Bagi Juna, Diandra adalah penyelamatnya saat ia benar-benar hancur. Surat-surat berisi kata-kata semangat dan puisi mengenai kehidupan mampu membangkitkannya dari keterpurukan pasca ditinggal mamanya dahulu.
Betapa Diandra begitu berarti dan tak ada yang bisa menggantikan wanita itu di hidupnya.
Maka, dalam waktu dua tahun itu Juna benar-benar bekerja keras untuk membangkitkan perusahaannya kembali seperti sedia kala agar ia bisa tepat waktu berpisah dengan Dara.
Lagipula ia perlu waktu agar ayahnya yakin kalau pernikahannya dengan Dara memang tak bisa dipertahankan dengan perceraian itu. Dua tahun adalah waktu yang cukup.
***
“Kamu bermasalah lagi sama Dara?“ tanya Diandra saat keduanya berada di salah satu restoran mall besar setelah Juna menjemput wanita itu di apartemennya.
“Dia menyentuh barang-barangku dan aku tidak suka itu.“
Diandra menghentikan suapannya. “Barang-barangmu?“
“Berkas-berkas di meja kerjaku. Ia membereskannya karena tampak berserakan.“
“Kenapa dia begitu berani?“
“Entahlah padahal sudah kuperingatkan berkali-kali. Aku sudah katakan padanya kalau aku dan dia punya batas yang tak boleh dianggar dan juga tak boleh kulanggar. Namun sepertinya wanita itu lupa apa yang kusampaikan.“
“Astaga, memang benar-benar aneh istrimu itu. Kau mesti bersabar, hanya satu minggu lagi sayang. Setelah itu kau akan lepas darinya.“
“Kuharap kau tetap mau menungguku Diandra.“
“Pasti Juna, aku akan selalu menunggumu sampai kapanpun karena aku percaya akan janjimu. Kau lelaki yang menepati janji bahkan sejak pertama kali aku mengenalmu.“
“Terima kasih.“ Juna menggenggam erat tangan Diandra dan mengecupnya. Wanita itu tersipu malu dengan pipi bersemu merah.
Keduanya melanjutkan makan kembali hingga makanan yang ada di hadapan masing-masing habis tak bersisa.

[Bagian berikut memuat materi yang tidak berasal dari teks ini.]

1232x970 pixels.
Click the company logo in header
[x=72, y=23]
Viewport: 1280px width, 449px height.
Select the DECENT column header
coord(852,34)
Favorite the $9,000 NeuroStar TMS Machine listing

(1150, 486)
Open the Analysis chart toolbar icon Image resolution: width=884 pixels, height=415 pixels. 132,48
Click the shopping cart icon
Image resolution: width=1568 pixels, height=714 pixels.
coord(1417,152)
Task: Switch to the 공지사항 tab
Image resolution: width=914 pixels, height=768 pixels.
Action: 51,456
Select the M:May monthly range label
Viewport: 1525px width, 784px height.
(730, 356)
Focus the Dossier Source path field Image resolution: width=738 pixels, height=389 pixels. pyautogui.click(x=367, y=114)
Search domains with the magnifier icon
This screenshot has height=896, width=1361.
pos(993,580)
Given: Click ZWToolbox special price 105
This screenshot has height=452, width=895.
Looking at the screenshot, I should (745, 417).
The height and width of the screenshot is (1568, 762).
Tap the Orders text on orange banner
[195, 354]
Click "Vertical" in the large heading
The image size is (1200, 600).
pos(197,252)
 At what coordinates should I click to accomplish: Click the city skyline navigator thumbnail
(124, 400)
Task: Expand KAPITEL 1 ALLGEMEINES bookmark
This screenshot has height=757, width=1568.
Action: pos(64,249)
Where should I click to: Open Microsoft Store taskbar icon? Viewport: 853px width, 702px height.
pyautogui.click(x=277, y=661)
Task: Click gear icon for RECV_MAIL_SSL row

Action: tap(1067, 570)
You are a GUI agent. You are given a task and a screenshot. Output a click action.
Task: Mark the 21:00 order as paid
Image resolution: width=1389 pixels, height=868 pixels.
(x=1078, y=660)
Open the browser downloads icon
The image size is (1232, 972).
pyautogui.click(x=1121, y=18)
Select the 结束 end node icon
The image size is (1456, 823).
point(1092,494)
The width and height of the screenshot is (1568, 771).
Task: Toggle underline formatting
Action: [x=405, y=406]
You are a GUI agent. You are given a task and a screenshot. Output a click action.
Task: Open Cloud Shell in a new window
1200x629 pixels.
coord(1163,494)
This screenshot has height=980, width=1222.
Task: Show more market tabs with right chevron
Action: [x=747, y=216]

“Setelah ini kau mau ke mana?“ tanya Juna mengelap mulutnya dengan tisu.
“Aku mau nyalon, kau mau menunggu, kan?“
“Pagi-pagi begini?“
“Aku dari kemarin tidak keramas Juna. Rambutku sudah sangat gatal sekali.“
Juna memandang rambut lurus Diandra yang sangat terawat persis seperti iklan shampo. Berbeda dengan rambut Dara yang bergelombang di ujungnya. Entahlah, satu kalipun sepertinya ia tak pernah melihat Dara pergi ke salon atau ia yang tak pernah tahu.
“Juna!“
Tersentak dari lamunan, Juna menatap Diandra dengan senyuman.
“Gimana?“
“Apa gak bisa keramas sendiri? Sebenarnya aku ngajak kamu ke luar supaya bisa jalan berdua, Dian. Bukan nunggu kamu nyalon yang bisa makan waktu sampai satu harian.“
“Jadi kamu gak mau nemenin?“
“Bukannya gak mau, tapi aku ingin menghabiskan waktu satu harian sama kamu kebetulan aku libur hari ini. Kalau kamu nyalon, aku cuma menunggu dan gak melakukan apa-apa. Kalau gitu buat apa kita jalan?“
“Juna, aku kemarin baru nail art. Sayang dong kalau aku pakai buat keramas nanti jadi rusak. Sia-sia udah bayar mahal.“
Juna berdecak, menggaruk kepalanya yang tak gatal. Selalu dan selalu seperti ini. Setiap jalan dengan Diandra selalu saja ada hambatannya.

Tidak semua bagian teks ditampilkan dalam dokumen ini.